Казимеж не мог не заметить, каким истощенным был Корчак. Голос его говорил об одном, но воспаленные красные глаза, глаза безумца, противоречили словам. Стремясь сохранить душевное равновесие, доктор пытался облечь в рациональные фразы свои мысли об иррациональной ситуации. Он был старым военным врачом, напомнил Корчак Казимежу, и никогда не забывал, что на фронте подвергался еще большей опасности, чем в гетто.
Направляя беседу в философское русло, что позволяло выйти за пределы переживаемой сиюминутной реальности, Корчак говорил как Старый Доктор. Снова оказавшись в положении, когда он должен был утешать — на этот раз тех, кто пришел утешить его, Корчак пытался обратить внимание собеседника на оптимистическую сторону событий, говорить о будущем. «Гитлеровскому режиму придет конец, ведь подавляющее большинство немецкого народа не сможет примириться с подобными зверствами», — убеждал он собеседника. Когда Казимеж выразил возмущение некоторыми поляками, которые выдавали евреев гестаповцам, Корчак ответил: «Не забывайте, на каждого такого поляка приходится множество других, которые ведут себя достойно. Ведь люди, как правило, добры». Тем не менее Корчак с глубокой горечью замечал, как успешно разрушают немцы мост между евреями и поляками, возведению которого он и его семья посвятили свои жизни. В своем дневнике он записал: «С какой легкостью объединяют свои усилия два преступника для неблаговидных целей и как упорно не желают сотрудничать два народа, исповедующие общие идеалы, но разделенные исторической судьбой».

> ЗАДАНИЕ A:
Кем, согласно отрывку о Корчаке, он себя назвал, когда напоминал о себе Казимежу?
> ЗАДАНИЕ B:
Перескажите короче абзац отрывка о Корчаке, который начинается словами «Казимеж не мог не заметить», и сохраните его основные факты.
> ЗАДАНИЕ C:
Продолжите отрывок о Корчаке после его последнего предложения.

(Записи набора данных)

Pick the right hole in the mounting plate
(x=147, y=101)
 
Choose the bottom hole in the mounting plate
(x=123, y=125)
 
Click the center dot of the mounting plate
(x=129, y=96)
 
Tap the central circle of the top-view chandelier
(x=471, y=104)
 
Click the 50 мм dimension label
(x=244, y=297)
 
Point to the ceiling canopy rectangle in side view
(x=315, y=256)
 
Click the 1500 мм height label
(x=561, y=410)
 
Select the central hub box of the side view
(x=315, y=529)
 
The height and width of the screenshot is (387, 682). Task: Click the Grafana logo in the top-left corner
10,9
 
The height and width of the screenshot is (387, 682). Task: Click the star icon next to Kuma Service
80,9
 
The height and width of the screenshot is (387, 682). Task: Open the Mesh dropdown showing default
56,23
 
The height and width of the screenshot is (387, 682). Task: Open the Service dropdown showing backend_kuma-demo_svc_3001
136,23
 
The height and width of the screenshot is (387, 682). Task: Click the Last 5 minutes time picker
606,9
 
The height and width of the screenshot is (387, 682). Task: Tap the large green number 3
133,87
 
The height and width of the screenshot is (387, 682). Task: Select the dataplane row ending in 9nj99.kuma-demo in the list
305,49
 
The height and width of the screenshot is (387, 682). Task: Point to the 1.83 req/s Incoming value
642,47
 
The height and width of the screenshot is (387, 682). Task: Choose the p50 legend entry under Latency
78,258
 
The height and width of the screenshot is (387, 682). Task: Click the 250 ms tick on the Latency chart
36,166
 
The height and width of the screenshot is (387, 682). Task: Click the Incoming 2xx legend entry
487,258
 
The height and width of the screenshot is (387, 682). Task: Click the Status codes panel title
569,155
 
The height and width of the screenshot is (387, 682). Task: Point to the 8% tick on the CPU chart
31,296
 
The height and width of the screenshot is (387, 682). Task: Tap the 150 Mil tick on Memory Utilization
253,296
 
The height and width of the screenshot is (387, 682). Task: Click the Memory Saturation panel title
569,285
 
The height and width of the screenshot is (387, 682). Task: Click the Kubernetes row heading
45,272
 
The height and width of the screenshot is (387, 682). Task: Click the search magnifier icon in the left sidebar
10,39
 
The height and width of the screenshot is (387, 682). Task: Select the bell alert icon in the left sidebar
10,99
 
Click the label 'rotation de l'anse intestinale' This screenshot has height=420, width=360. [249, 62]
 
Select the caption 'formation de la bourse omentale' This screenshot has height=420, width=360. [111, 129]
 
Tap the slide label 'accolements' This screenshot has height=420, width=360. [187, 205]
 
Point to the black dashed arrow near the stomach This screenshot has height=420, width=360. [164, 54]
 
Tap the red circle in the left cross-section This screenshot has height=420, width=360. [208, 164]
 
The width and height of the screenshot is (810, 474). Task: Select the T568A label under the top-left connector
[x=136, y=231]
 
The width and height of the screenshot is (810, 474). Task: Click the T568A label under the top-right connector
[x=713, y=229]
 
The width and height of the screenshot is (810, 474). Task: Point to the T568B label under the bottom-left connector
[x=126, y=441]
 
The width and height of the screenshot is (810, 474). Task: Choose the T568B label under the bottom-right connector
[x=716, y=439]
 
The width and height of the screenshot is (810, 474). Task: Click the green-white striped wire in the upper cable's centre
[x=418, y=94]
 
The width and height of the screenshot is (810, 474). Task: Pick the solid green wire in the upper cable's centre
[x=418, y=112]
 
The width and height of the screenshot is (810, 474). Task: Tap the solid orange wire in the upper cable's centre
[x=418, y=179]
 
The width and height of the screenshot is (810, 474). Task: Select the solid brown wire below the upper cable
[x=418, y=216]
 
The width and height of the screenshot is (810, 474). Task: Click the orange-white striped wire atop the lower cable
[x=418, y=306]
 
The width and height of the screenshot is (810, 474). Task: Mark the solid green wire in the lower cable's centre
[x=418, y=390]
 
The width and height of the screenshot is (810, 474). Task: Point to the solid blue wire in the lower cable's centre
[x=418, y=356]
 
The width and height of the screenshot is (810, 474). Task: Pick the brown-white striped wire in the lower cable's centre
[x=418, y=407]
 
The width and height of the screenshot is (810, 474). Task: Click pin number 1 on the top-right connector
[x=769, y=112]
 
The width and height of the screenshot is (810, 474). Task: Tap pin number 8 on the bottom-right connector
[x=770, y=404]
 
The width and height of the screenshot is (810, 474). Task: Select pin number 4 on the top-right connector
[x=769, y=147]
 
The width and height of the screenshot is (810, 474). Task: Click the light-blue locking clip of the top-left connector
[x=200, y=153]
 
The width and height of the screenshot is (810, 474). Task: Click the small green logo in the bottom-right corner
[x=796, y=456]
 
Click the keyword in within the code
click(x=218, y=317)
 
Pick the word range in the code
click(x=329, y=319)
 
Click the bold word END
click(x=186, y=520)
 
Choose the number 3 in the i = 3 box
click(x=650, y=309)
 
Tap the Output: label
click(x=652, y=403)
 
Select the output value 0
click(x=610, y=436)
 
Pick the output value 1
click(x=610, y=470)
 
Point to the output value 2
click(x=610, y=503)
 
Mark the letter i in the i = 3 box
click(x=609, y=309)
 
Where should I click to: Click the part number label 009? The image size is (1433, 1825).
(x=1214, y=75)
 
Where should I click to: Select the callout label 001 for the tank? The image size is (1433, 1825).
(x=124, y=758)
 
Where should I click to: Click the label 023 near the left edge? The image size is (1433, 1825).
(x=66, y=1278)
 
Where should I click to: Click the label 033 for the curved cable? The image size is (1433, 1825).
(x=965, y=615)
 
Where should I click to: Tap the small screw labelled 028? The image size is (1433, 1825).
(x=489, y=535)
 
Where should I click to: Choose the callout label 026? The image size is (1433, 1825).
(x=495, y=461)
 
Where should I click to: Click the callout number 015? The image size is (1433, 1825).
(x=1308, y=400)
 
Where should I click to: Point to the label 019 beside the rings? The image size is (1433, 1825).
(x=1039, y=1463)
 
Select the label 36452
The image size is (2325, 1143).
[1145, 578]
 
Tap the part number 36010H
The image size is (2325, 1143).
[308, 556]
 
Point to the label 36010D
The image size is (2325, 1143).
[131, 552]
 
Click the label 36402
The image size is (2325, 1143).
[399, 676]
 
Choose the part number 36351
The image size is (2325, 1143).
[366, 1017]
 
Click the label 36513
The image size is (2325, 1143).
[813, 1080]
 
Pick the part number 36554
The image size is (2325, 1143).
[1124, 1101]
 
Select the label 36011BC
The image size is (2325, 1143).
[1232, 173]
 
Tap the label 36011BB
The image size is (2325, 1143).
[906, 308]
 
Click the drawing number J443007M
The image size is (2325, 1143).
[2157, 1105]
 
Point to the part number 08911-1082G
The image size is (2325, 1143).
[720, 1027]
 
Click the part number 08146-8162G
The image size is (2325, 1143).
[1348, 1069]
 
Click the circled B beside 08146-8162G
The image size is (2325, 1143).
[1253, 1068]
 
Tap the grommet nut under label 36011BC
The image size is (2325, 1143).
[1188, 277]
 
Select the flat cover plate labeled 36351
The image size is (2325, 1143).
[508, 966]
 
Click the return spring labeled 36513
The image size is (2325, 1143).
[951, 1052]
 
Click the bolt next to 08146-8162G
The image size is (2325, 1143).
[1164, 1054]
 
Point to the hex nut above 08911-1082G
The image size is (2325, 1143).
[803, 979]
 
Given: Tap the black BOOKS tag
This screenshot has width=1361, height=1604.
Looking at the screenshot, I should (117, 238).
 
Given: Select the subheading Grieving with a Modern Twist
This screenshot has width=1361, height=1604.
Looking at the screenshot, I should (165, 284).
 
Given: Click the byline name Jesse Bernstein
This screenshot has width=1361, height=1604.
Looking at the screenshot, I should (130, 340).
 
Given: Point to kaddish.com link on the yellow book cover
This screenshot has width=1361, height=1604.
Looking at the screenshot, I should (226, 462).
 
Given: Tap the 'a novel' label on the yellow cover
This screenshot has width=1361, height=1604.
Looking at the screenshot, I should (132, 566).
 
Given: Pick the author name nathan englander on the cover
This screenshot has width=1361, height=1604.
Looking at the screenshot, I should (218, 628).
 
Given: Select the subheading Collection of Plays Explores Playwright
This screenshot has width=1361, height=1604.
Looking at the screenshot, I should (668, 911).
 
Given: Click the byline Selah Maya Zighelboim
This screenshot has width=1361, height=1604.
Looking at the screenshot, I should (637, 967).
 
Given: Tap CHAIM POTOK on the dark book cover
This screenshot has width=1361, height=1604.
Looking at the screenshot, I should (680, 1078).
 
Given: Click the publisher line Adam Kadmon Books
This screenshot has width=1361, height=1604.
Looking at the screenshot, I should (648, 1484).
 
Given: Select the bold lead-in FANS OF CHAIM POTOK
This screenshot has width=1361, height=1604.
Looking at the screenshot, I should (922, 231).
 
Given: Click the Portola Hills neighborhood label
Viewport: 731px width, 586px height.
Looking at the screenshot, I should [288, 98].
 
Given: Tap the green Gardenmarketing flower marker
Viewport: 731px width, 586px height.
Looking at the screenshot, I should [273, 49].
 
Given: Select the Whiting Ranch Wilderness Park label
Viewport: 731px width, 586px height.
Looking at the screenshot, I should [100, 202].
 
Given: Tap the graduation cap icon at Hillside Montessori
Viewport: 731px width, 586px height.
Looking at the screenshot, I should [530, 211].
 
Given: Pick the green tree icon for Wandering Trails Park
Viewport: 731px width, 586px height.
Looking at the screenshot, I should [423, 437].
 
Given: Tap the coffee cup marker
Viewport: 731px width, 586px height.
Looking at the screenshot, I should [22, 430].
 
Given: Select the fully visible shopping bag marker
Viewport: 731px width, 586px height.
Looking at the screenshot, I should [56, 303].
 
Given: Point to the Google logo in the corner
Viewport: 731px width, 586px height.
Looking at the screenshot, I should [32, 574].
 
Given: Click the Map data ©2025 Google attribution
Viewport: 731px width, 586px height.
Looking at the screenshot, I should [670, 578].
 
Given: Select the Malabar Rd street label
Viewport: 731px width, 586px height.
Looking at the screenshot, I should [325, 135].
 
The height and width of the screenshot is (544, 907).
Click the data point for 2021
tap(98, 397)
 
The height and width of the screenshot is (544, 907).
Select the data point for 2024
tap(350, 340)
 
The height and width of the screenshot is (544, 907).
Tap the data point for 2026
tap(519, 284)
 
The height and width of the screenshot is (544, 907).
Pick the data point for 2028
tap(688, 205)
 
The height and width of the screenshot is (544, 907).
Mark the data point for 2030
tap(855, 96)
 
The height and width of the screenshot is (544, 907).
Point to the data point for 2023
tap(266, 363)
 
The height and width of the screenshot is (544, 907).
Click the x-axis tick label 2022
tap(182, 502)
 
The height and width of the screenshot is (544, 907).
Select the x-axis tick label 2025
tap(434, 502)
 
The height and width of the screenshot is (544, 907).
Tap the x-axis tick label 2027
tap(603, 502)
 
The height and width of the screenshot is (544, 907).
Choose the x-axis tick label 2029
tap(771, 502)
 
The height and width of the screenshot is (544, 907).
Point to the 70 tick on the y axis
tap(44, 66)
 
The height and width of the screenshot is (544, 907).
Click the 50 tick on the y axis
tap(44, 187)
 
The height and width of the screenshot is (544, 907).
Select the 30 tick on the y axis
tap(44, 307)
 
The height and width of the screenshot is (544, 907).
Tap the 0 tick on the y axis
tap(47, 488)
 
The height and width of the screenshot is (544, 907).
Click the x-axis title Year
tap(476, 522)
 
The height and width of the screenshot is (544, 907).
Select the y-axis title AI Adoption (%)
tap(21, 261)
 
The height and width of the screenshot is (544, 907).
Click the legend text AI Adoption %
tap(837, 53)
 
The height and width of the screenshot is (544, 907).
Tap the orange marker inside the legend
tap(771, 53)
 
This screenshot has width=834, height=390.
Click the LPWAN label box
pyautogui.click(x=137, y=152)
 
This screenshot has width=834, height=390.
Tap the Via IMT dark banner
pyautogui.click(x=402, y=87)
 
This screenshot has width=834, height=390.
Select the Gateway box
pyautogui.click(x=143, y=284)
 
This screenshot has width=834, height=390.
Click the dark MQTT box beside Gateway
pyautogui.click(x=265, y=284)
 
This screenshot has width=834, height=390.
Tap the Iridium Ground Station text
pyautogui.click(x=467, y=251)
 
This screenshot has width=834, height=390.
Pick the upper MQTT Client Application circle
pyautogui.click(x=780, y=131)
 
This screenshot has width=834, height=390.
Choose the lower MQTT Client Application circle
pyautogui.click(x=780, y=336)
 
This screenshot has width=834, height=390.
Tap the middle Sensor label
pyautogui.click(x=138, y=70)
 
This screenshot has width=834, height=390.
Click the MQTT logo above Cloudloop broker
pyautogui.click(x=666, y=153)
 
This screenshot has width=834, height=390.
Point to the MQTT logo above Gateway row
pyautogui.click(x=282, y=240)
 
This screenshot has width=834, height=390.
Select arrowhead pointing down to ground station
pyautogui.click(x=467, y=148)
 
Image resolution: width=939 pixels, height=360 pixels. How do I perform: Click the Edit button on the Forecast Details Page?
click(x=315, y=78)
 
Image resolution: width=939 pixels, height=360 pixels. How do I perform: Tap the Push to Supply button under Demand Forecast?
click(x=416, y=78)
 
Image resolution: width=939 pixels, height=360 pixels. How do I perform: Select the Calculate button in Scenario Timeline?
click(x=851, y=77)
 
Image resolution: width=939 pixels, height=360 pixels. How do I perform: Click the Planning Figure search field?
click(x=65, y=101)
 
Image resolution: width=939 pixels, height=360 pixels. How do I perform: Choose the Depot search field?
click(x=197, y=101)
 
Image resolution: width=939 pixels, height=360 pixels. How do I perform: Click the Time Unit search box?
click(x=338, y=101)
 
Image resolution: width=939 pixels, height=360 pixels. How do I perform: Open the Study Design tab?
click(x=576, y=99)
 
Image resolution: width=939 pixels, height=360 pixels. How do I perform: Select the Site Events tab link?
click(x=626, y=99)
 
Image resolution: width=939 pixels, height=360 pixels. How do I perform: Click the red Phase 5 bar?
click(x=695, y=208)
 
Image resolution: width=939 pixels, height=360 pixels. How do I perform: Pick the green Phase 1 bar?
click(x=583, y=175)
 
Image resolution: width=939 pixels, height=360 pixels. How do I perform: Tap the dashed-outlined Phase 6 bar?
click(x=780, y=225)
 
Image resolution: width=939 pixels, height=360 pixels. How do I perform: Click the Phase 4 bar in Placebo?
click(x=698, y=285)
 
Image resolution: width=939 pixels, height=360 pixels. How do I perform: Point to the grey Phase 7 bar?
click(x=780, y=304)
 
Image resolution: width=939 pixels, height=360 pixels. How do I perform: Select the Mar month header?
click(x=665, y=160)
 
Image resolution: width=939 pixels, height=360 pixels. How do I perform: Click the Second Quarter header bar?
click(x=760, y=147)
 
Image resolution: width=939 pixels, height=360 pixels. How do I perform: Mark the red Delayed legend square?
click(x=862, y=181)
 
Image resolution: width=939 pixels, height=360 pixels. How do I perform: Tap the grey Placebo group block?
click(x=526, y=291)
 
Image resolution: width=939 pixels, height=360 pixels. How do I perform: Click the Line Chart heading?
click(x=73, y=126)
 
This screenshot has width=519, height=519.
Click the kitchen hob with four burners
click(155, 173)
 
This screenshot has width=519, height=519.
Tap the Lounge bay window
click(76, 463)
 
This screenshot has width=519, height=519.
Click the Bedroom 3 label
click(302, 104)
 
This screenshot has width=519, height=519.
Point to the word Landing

> ОТВЕТ A:
Старым военным врачом.

> ОТВЕТ B:
Казимеж видел, как истощен Корчак: его слова противоречили воспаленным красным глазам. Чтобы сохранить душевное равновесие, доктор старался рационально говорить об иррациональной ситуации. Он напомнил, что как старый военный врач на фронте подвергался еще большей опасности, чем в гетто.

> ОТВЕТ C:
Тиф косил людей так стремительно, что не хватало места на кладбище. Умерших хоронили обнаженными в общих могилах.
Когда Корчак проходил мимо изможденных детей, которые сегодня протягивали за подаянием голые руки, а на следующий день их обледенелые тела лежали в сточных канавах, им овладевало нарастающее чувство беспомощности. В основном это были дети беженцев, умершие от тифа, голода или холода, а также больные дети, которых вынесли на улицу, когда в них еще теплилась жизнь, поскольку у родителей не было денег, чтобы заплатить за вывоз трупа. Нередко кто-нибудь покрывал эти тельца выпущенным к месячнику детей красивым плакатом с надписью «НАШИ ДЕТИ ДОЛЖНЫ ЖИТЬ».
Иногда Корчак вставал на колени рядом с умирающим ребенком, пытаясь передать тепло своих рук измученному телу, и шептал слова ободрения, но его уже не слышали. До предела истощенные, дети не могли встать, они лежали в позе эмбриона и как будто спали с открытыми глазами. Среди прав ребенка, которые он отстаивал, было право на достойную смерть, но в смерти этих детей, как и в их жизни, не было достоинства.
Какое-то время Корчак упорно пытался убедить CENTOS предоставлять больше убежищ для бездомных детей, чтобы дать им хотя бы минимальный шанс выжить. Убедившись в тщетности этих попыток, как и его плана добиться помощи от еврейской полиции гетто, он решил сам найти пусть скромное помещение, где умирающие дети могли бы ощутить хоть какую-то заботу.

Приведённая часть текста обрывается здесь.